# [What this task involves]
Copy the material below word for word, from its very start through the line that contains "click(x=264, y=151)", including that line. Leave out the pictures.

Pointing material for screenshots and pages

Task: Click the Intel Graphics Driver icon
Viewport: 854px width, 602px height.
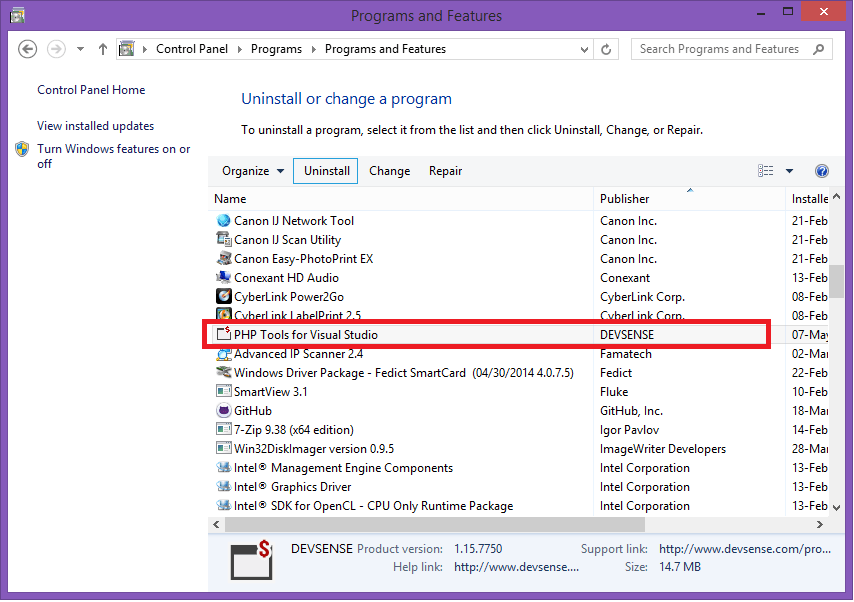Action: (226, 486)
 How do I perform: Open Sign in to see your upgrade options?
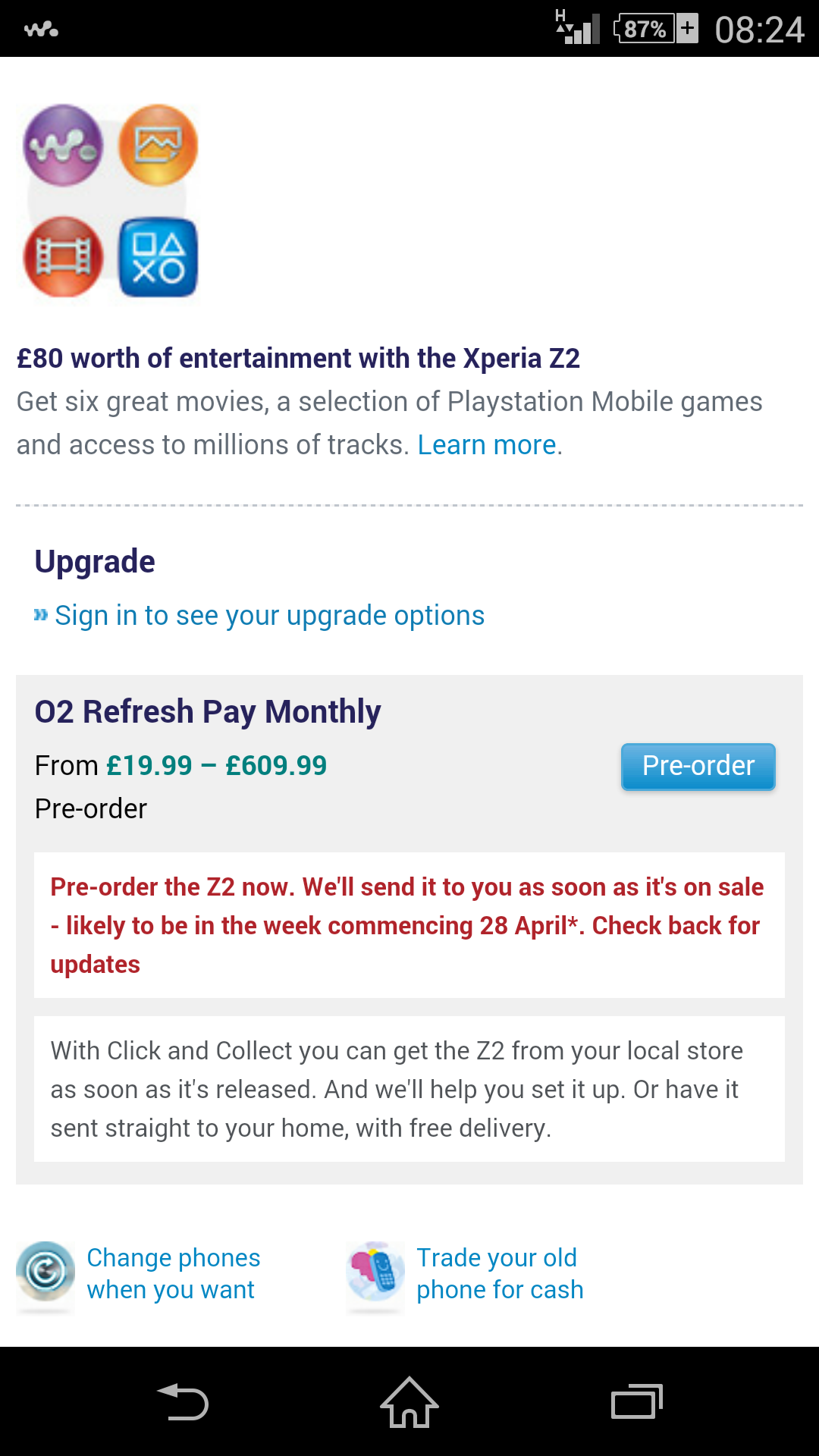[269, 616]
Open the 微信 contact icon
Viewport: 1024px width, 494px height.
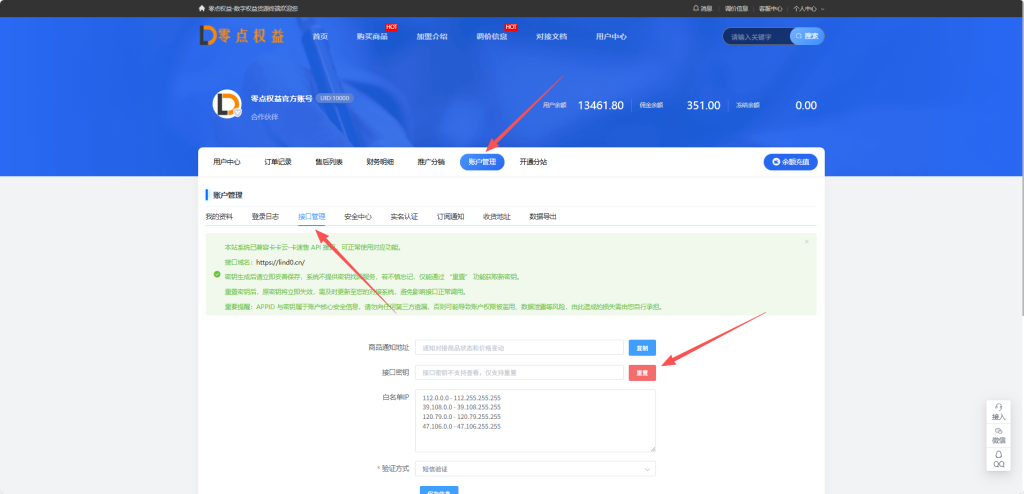998,434
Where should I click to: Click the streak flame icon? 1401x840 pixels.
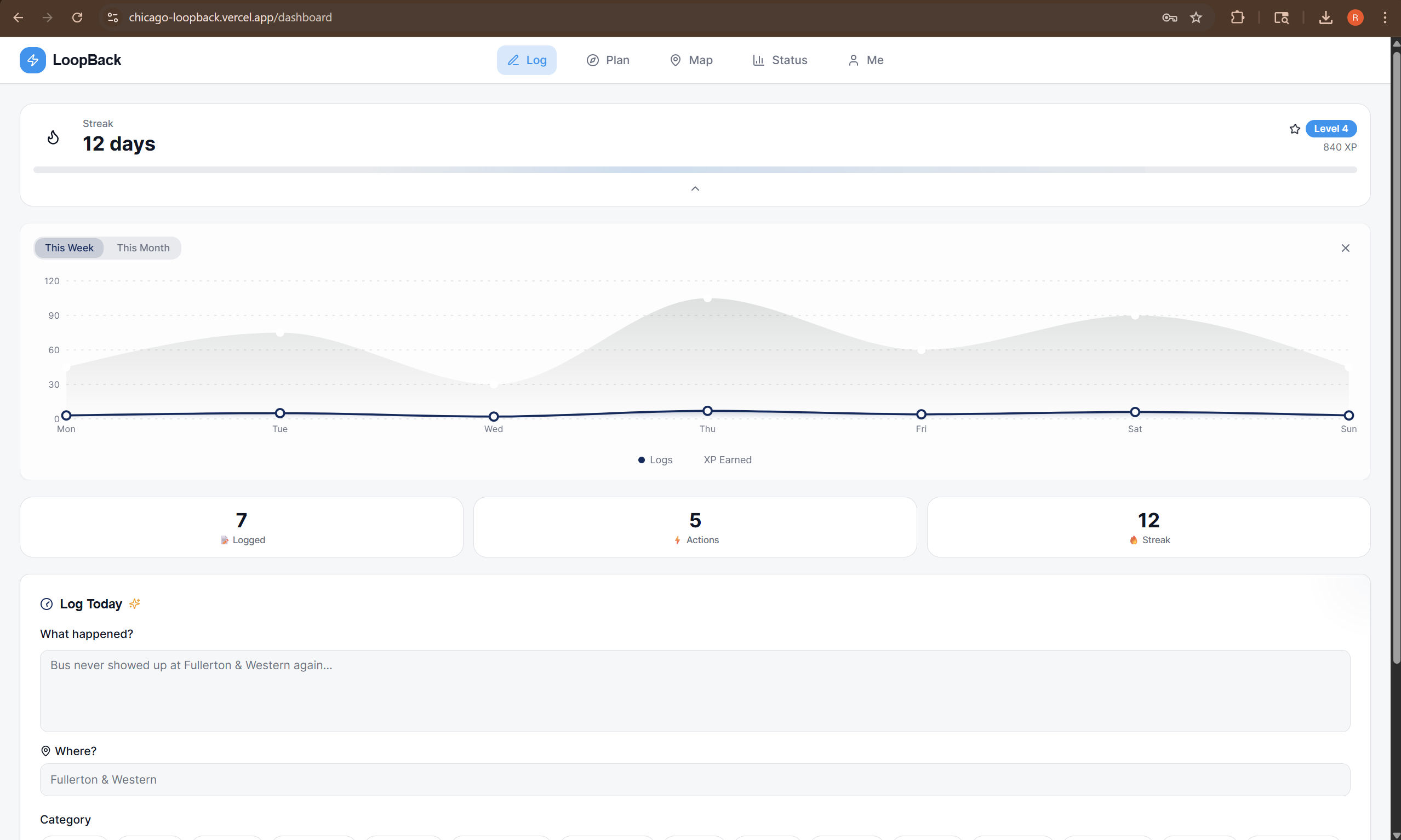(x=53, y=137)
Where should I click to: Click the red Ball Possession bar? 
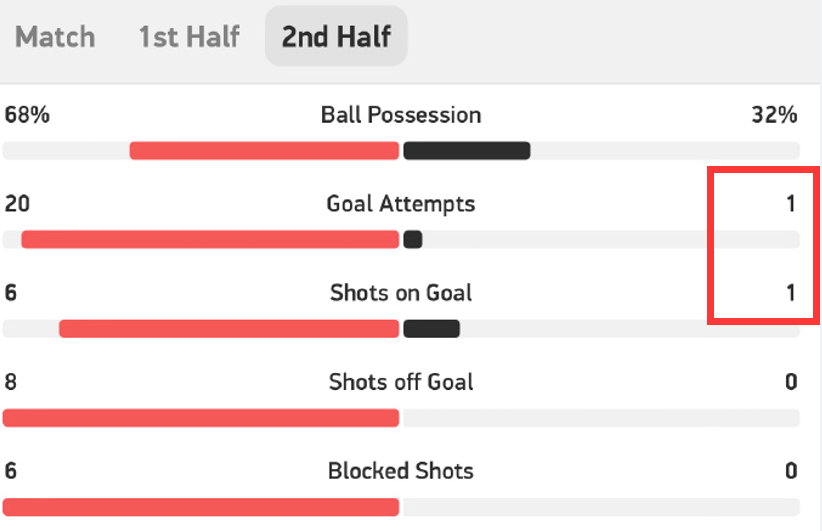click(x=264, y=151)
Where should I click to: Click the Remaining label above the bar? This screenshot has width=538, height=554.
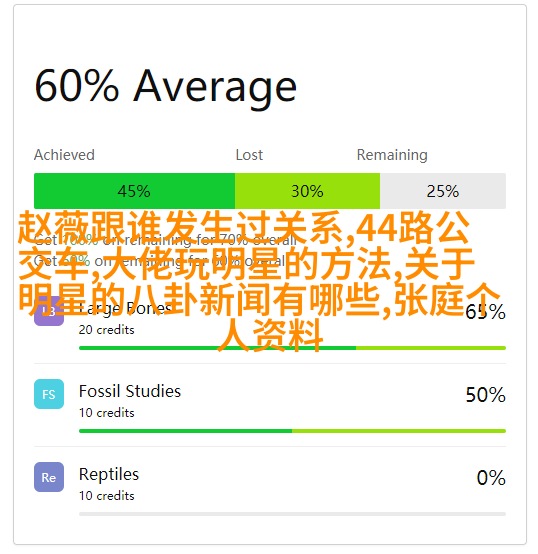tap(392, 155)
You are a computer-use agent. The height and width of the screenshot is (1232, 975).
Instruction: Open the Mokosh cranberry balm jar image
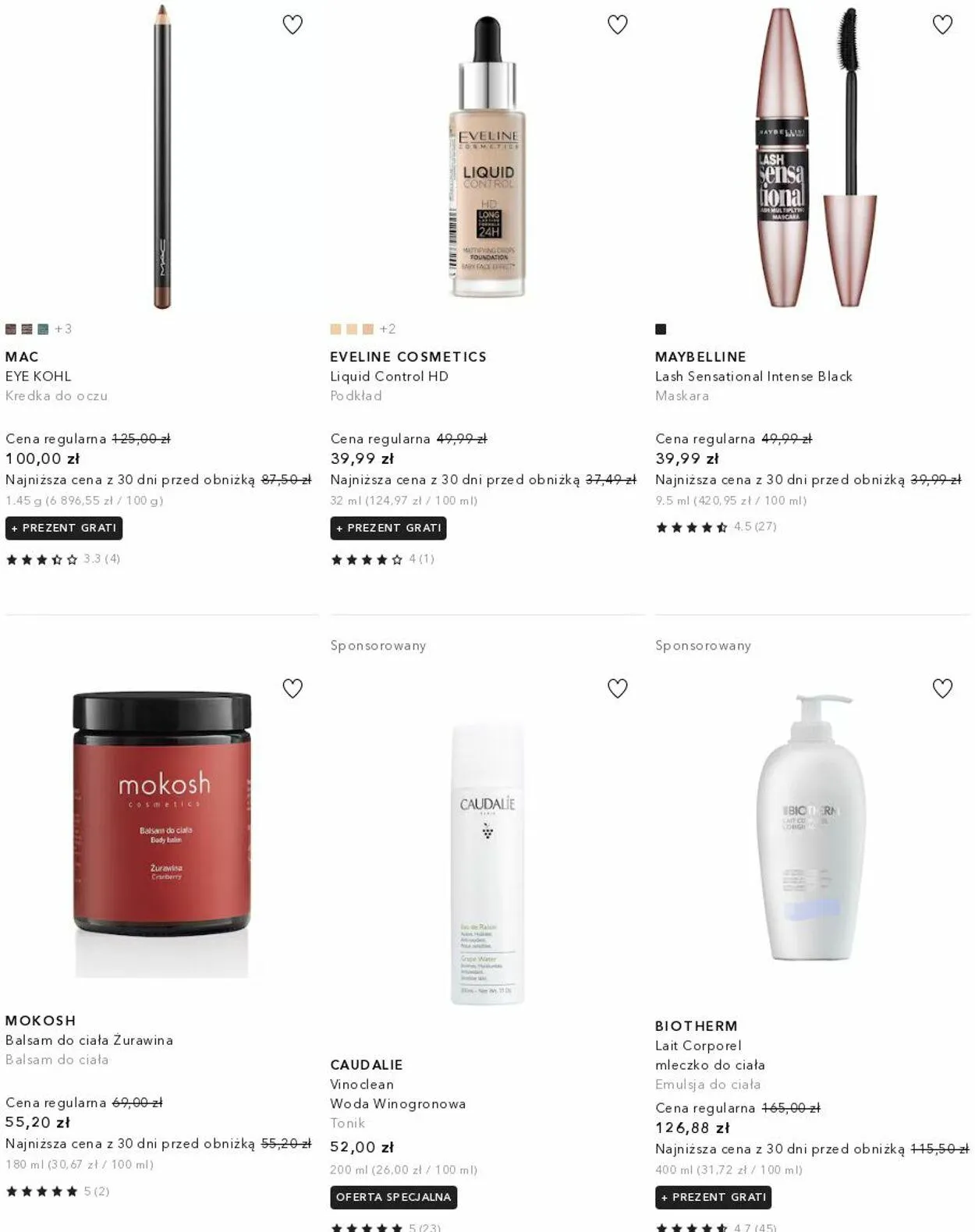click(162, 833)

# [Output of the task]
Task: Click the Intel Graphics Driver icon
Viewport: 854px width, 602px height.
Action: (226, 486)
 How do I perform: Open Sign in to see your upgrade options?
[269, 616]
Open the 微信 contact icon
Viewport: 1024px width, 494px height.
998,434
Where should I click to: Click the streak flame icon? 1401x840 pixels.
(x=53, y=137)
Where should I click to: Click the red Ball Possession bar? 
click(x=264, y=151)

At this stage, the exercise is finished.